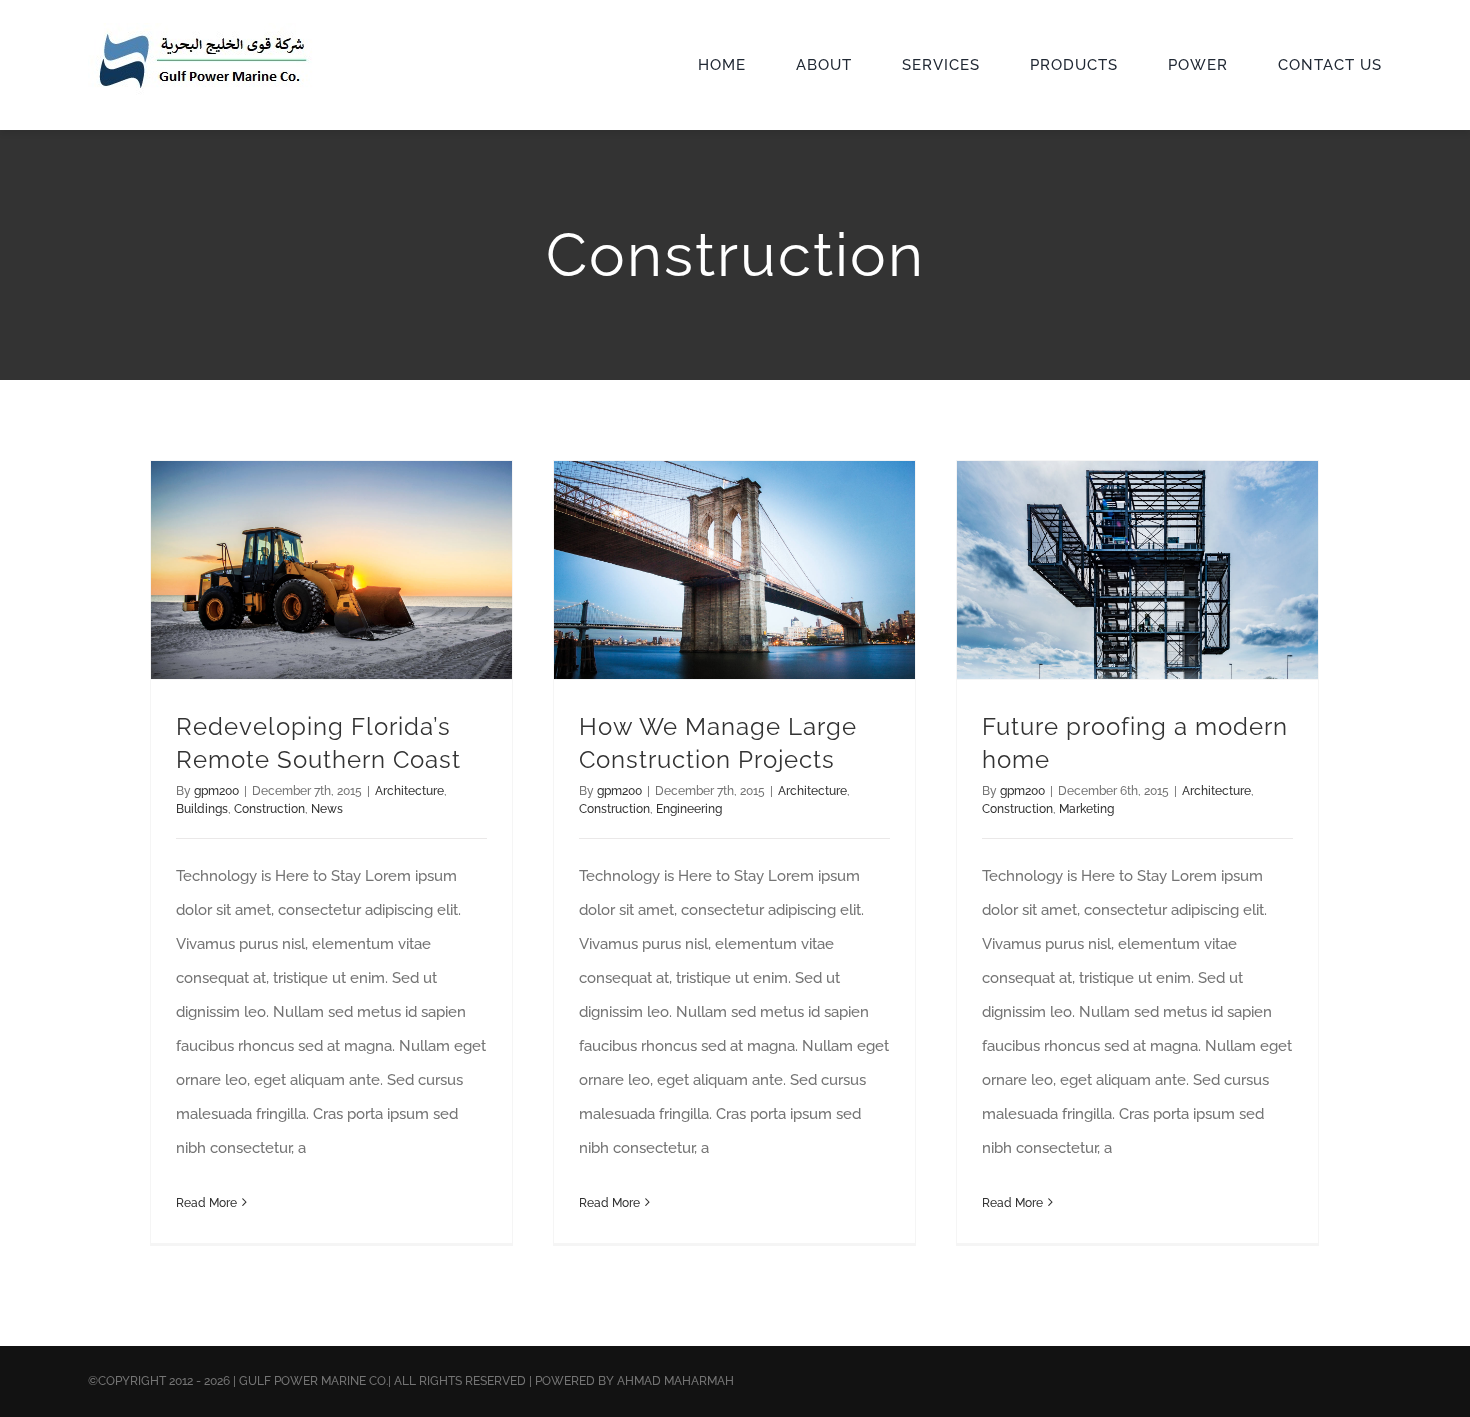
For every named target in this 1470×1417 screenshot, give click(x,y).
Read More (206, 1203)
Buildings (202, 809)
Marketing (1086, 809)
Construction (269, 809)
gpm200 (216, 791)
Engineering (689, 809)
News (327, 809)
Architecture (409, 791)
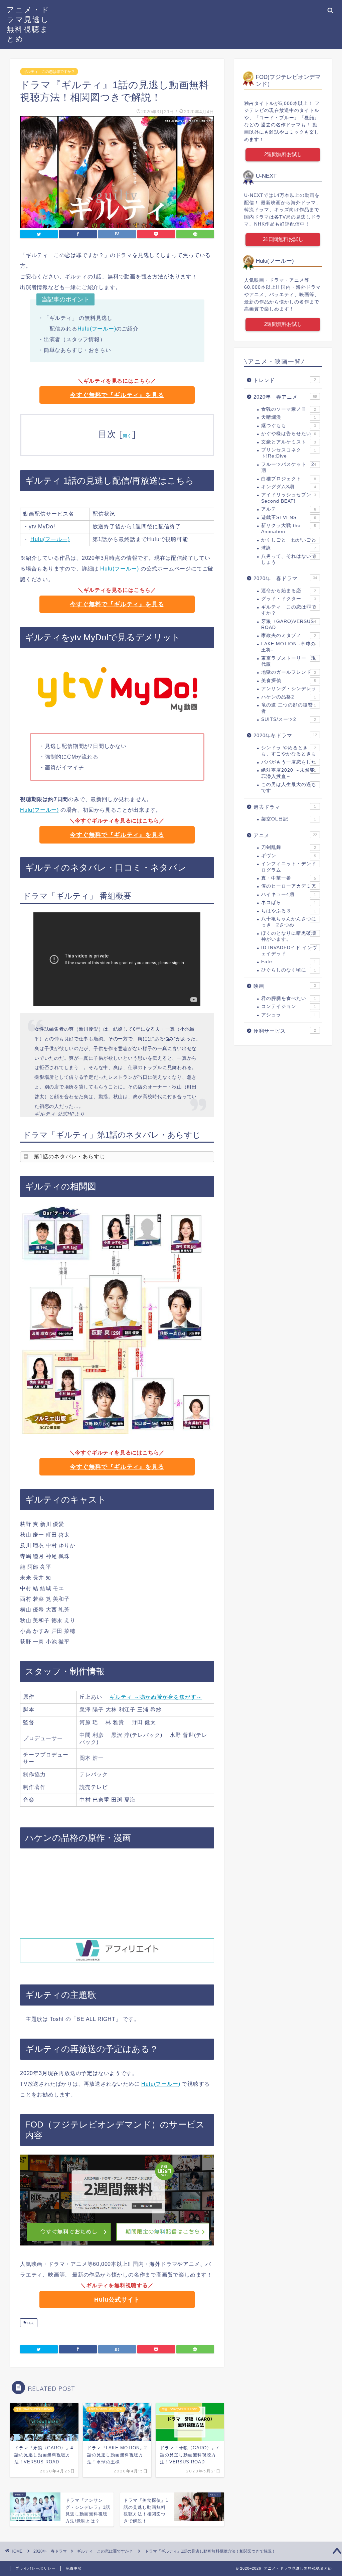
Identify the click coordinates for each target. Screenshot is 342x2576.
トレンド (284, 380)
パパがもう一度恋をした (288, 762)
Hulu (30, 2323)
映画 (284, 986)
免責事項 (74, 2568)
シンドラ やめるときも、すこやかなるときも (288, 750)
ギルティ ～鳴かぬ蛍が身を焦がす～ (156, 1697)
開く (127, 435)
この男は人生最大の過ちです (288, 787)
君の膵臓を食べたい (288, 998)
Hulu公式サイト (117, 2299)
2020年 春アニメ (285, 397)
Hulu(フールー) (96, 329)
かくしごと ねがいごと (288, 539)
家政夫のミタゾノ (288, 635)
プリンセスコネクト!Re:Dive (288, 453)
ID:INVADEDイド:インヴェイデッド (289, 950)
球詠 (288, 547)
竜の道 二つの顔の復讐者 (288, 708)
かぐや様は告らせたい (288, 433)
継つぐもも (288, 425)
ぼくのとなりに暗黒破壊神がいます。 (288, 936)
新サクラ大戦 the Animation (288, 528)
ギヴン (288, 855)
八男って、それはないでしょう (288, 559)
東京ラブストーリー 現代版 (288, 661)
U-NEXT (266, 176)
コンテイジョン (288, 1006)
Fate (288, 961)
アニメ (285, 835)
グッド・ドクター (288, 598)
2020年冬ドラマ (285, 735)
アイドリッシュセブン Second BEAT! (288, 497)
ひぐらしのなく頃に (288, 970)
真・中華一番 (288, 878)
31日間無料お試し (283, 239)
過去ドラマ (284, 807)
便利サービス (284, 1031)
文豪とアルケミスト (288, 441)
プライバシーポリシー (35, 2568)
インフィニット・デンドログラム (288, 866)
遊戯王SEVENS (288, 517)
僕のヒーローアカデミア (288, 886)
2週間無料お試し (283, 154)
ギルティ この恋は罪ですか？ (49, 72)
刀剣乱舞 (288, 847)
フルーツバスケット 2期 (288, 467)
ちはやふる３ (288, 910)
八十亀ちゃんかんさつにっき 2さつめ (288, 921)
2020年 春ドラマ (285, 578)
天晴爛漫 (288, 417)
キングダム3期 (288, 486)
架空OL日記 (288, 818)
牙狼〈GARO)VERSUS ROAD (288, 624)
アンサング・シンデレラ (288, 688)
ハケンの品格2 (288, 696)
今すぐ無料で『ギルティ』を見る (117, 395)
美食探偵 (288, 680)
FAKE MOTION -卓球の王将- (288, 646)
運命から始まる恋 (288, 590)
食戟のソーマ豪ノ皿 (288, 409)
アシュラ (288, 1014)
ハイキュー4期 (288, 894)
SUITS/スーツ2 (288, 719)
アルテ (288, 509)
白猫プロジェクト (288, 478)
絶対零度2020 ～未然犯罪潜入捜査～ (288, 773)
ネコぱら (288, 902)
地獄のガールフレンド (288, 672)
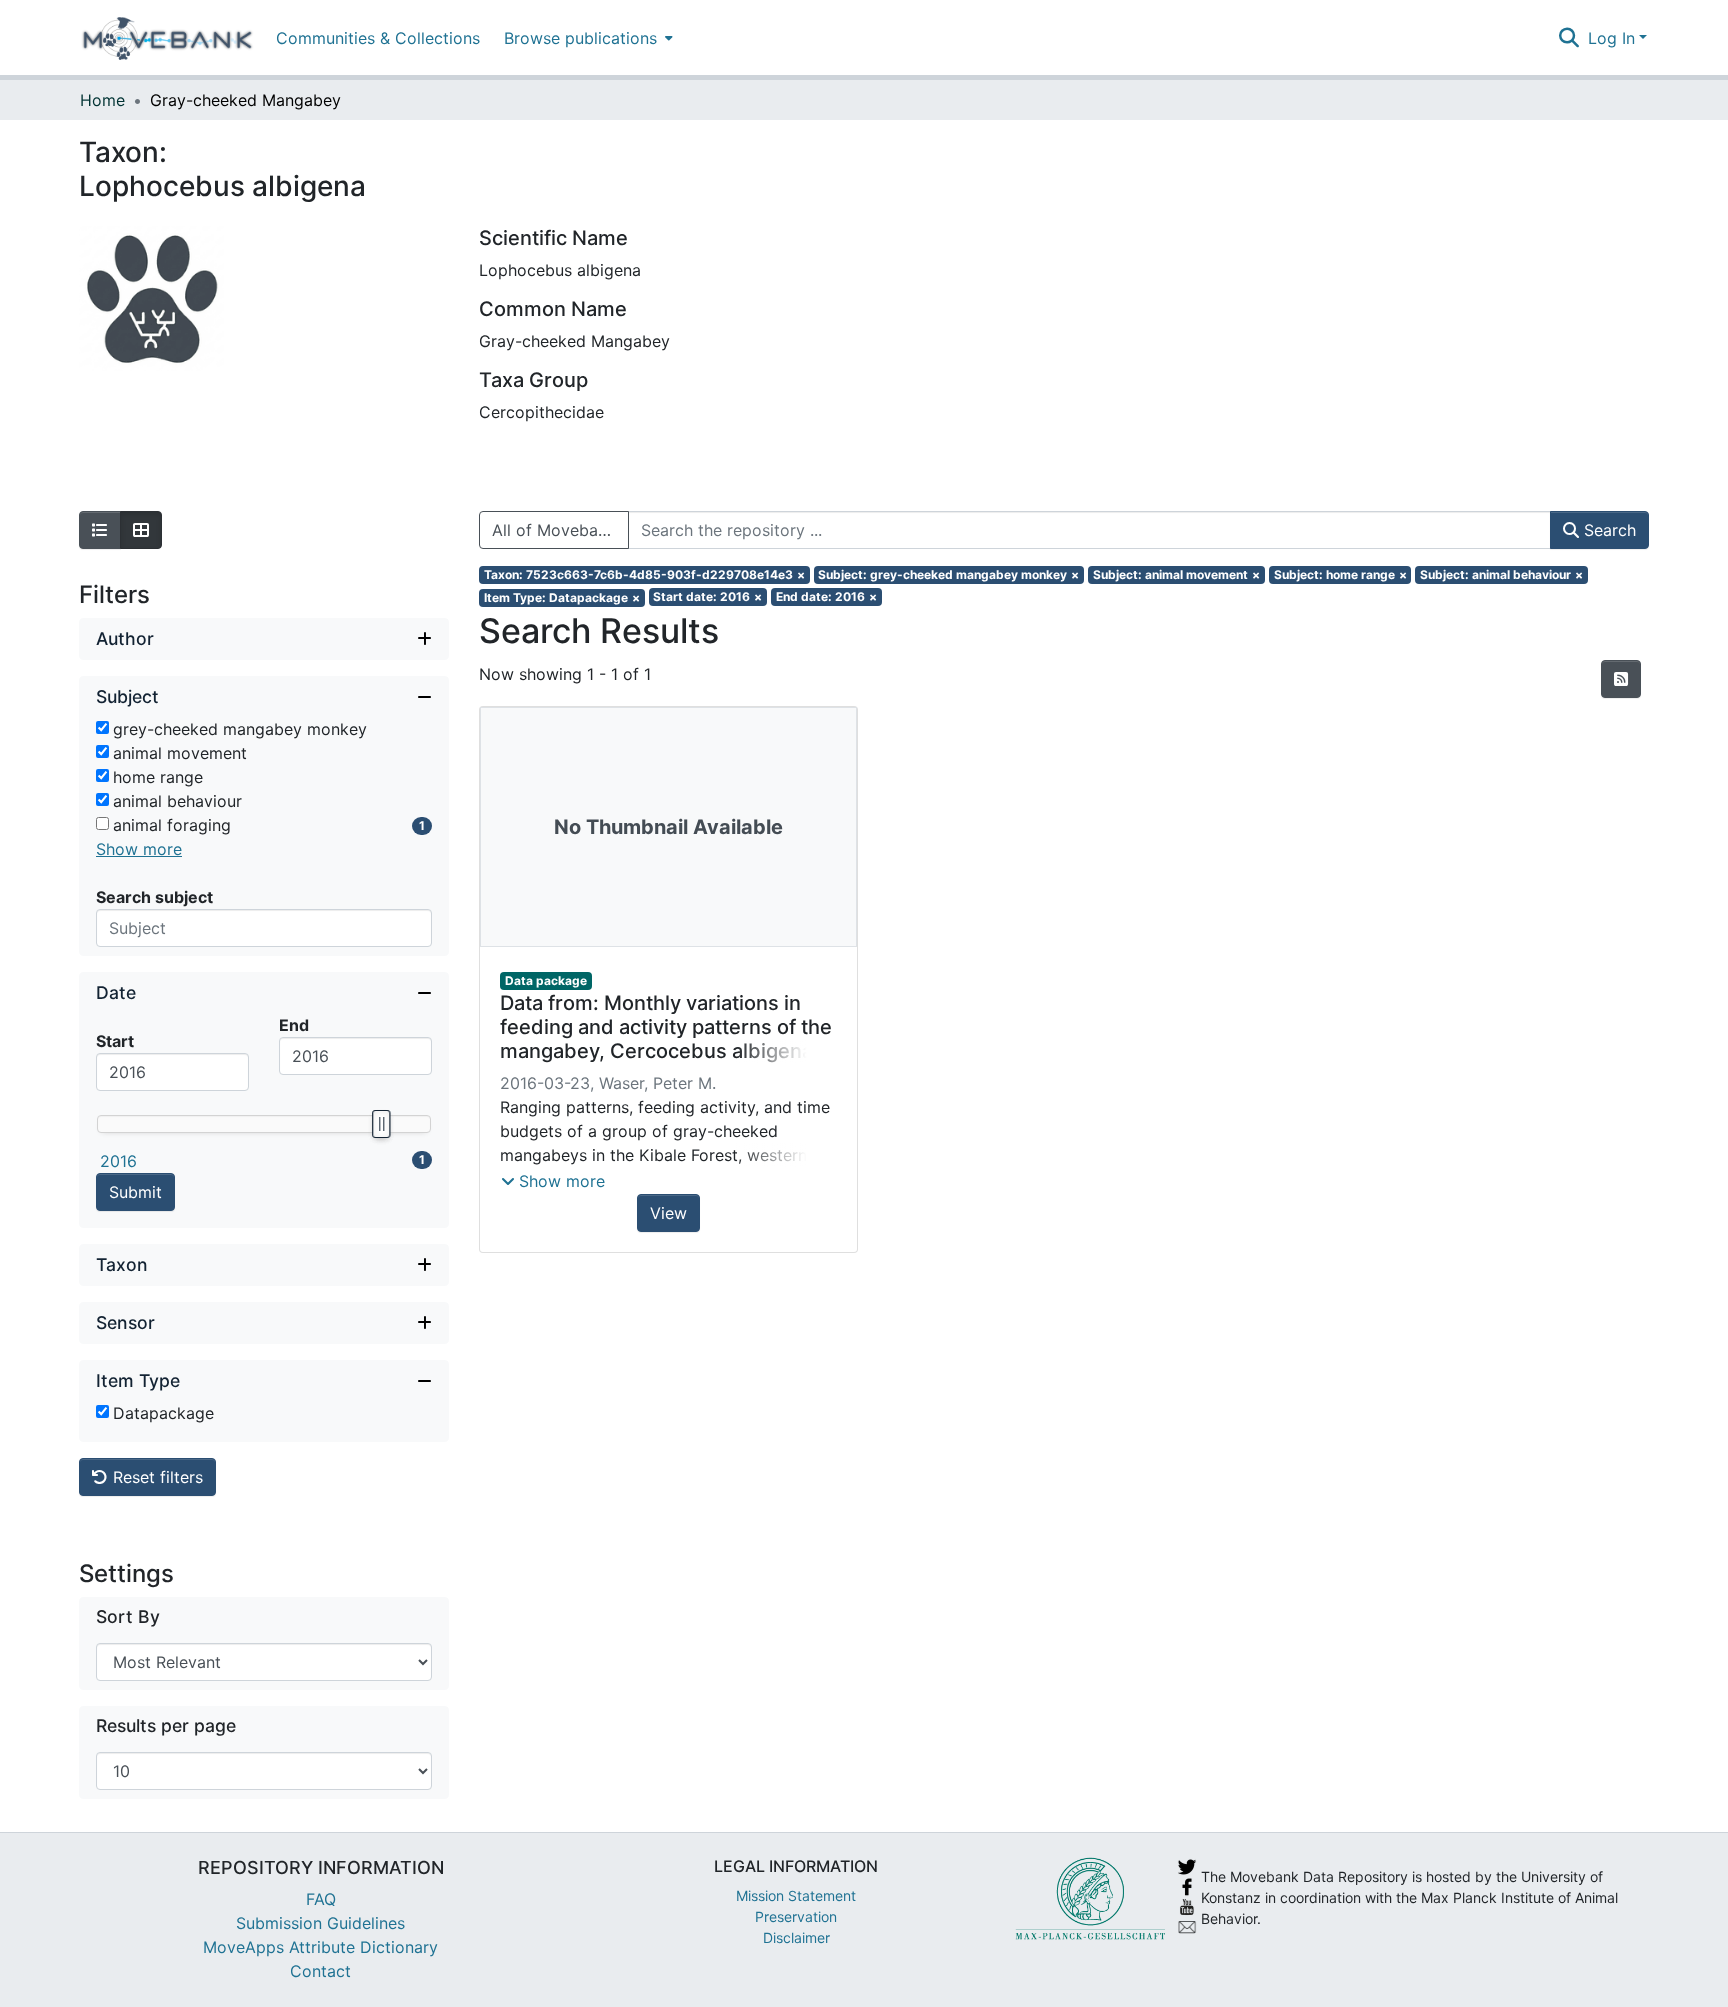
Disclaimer (796, 1937)
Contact (320, 1971)
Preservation (796, 1916)
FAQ (321, 1899)
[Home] (167, 38)
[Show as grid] (141, 530)
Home (102, 100)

----------

* Work instruction
Everything in the records above should be retyped exactly except the pictures.

* Answer to this exercise
For every named target in this 1470×1417 screenshot, give click(x,y).
Read More (206, 1203)
Buildings (202, 809)
Marketing (1086, 809)
Construction (269, 809)
gpm200 (216, 791)
Engineering (689, 809)
News (327, 809)
Architecture (409, 791)
Identify the click coordinates for each target. Screenshot is 342x2576.
トレンド (284, 380)
パパがもう一度恋をした (288, 762)
Hulu (30, 2323)
映画 (284, 986)
免責事項 (74, 2568)
シンドラ やめるときも、すこやかなるときも (288, 750)
ギルティ ～鳴かぬ蛍が身を焦がす～ (156, 1697)
開く (127, 435)
この男は人生最大の過ちです (288, 787)
君の膵臓を食べたい (288, 998)
Hulu公式サイト (117, 2299)
2020年 春アニメ (285, 397)
Hulu(フールー) (96, 329)
かくしごと ねがいごと (288, 539)
家政夫のミタゾノ (288, 635)
プリンセスコネクト!Re:Dive (288, 453)
ID:INVADEDイド:インヴェイデッド (289, 950)
球詠 (288, 547)
竜の道 二つの顔の復讐者 (288, 708)
かぐや様は告らせたい (288, 433)
継つぐもも (288, 425)
ぼくのとなりに暗黒破壊神がいます。 (288, 936)
新サクラ大戦 the Animation (288, 528)
ギヴン (288, 855)
八男って、それはないでしょう (288, 559)
東京ラブストーリー 現代版 (288, 661)
U-NEXT (266, 176)
コンテイジョン (288, 1006)
Fate (288, 961)
アニメ (285, 835)
グッド・ドクター (288, 598)
2020年冬ドラマ (285, 735)
アイドリッシュセブン Second BEAT! (288, 497)
ひぐらしのなく頃に (288, 970)
真・中華一番 (288, 878)
31日間無料お試し (283, 239)
過去ドラマ (284, 807)
便利サービス (284, 1031)
文豪とアルケミスト (288, 441)
プライバシーポリシー (35, 2568)
インフィニット・デンドログラム (288, 866)
遊戯王SEVENS (288, 517)
僕のヒーローアカデミア (288, 886)
2週間無料お試し (283, 154)
ギルティ この恋は罪ですか？ (49, 72)
刀剣乱舞 (288, 847)
フルーツバスケット 2期 (288, 467)
ちはやふる３ (288, 910)
八十亀ちゃんかんさつにっき 2さつめ (288, 921)
2020年 春ドラマ (285, 578)
天晴爛漫 (288, 417)
キングダム3期 (288, 486)
架空OL日記 (288, 818)
牙狼〈GARO)VERSUS ROAD (288, 624)
アンサング・シンデレラ (288, 688)
ハケンの品格2 (288, 696)
今すぐ無料で『ギルティ』を見る (117, 395)
美食探偵 (288, 680)
FAKE MOTION -卓球の王将- (288, 646)
運命から始まる恋 (288, 590)
食戟のソーマ豪ノ皿 (288, 409)
アシュラ (288, 1014)
ハイキュー4期 (288, 894)
SUITS/スーツ2 (288, 719)
アルテ (288, 509)
白猫プロジェクト (288, 478)
絶対零度2020 ～未然犯罪潜入捜査～ (288, 773)
ネコぱら (288, 902)
地獄のガールフレンド (288, 672)
Disclaimer (796, 1937)
Contact (320, 1971)
Preservation (796, 1916)
FAQ (321, 1899)
[Home] (167, 38)
[Show as grid] (141, 530)
Home (102, 100)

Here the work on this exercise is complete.